─── Exercise data
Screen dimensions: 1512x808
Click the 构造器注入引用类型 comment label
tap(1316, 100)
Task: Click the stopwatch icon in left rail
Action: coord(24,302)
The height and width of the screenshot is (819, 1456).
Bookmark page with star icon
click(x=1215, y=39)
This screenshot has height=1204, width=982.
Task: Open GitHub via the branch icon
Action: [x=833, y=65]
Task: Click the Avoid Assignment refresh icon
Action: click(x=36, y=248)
──────
Copy the whole listing down exactly.

◆ **Solution below**
Screen dimensions: 1512x808
Click the 构造器注入引用类型 comment label
tap(1316, 100)
Task: Click the stopwatch icon in left rail
Action: coord(24,302)
The height and width of the screenshot is (819, 1456).
Bookmark page with star icon
click(x=1215, y=39)
This screenshot has height=1204, width=982.
Task: Open GitHub via the branch icon
Action: [x=833, y=65]
Task: Click the Avoid Assignment refresh icon
Action: click(x=36, y=248)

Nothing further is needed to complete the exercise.